WHAT TO PRODUCE: Of the lines listed below, return exactly those that run from the line containing "[zum Inhalt] (969, 328)" through the line containing "616.532.9344 x120 (42, 1058)", both included.

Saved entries
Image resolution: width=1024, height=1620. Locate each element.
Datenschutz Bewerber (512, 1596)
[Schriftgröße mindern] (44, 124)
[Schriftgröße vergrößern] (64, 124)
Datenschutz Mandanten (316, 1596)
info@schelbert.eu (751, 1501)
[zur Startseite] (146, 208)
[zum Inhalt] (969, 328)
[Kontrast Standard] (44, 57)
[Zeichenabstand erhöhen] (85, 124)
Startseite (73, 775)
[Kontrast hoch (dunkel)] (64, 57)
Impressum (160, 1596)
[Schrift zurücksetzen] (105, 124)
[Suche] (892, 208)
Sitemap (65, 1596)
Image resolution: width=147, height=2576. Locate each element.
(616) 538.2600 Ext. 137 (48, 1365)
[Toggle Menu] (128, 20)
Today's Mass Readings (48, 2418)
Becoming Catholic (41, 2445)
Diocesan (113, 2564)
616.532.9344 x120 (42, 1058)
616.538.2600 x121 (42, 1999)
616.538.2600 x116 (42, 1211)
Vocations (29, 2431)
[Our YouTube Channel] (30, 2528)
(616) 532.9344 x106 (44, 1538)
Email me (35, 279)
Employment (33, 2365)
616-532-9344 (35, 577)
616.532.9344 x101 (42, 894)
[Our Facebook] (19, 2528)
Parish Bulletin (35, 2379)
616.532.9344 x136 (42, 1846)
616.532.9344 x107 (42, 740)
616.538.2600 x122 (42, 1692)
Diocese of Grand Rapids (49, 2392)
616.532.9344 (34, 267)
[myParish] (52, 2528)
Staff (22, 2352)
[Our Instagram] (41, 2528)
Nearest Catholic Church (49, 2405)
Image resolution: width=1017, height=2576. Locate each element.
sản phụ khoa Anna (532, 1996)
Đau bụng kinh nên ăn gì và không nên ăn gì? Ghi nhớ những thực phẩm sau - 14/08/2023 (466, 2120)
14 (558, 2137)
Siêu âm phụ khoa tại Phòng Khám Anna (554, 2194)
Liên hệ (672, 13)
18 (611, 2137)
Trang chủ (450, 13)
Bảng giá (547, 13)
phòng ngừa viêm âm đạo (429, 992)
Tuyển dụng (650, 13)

SOLUTION:
[zum Inhalt] (969, 328)
[Kontrast Standard] (44, 57)
[Zeichenabstand erhöhen] (85, 124)
Startseite (73, 775)
[Kontrast hoch (dunkel)] (64, 57)
Impressum (160, 1596)
[Schrift zurücksetzen] (105, 124)
[Suche] (892, 208)
Sitemap (65, 1596)
Image resolution: width=147, height=2576. Locate each element.
(616) 538.2600 Ext. 137 (48, 1365)
[Toggle Menu] (128, 20)
Today's Mass Readings (48, 2418)
Becoming Catholic (41, 2445)
Diocesan (113, 2564)
616.532.9344 x120 (42, 1058)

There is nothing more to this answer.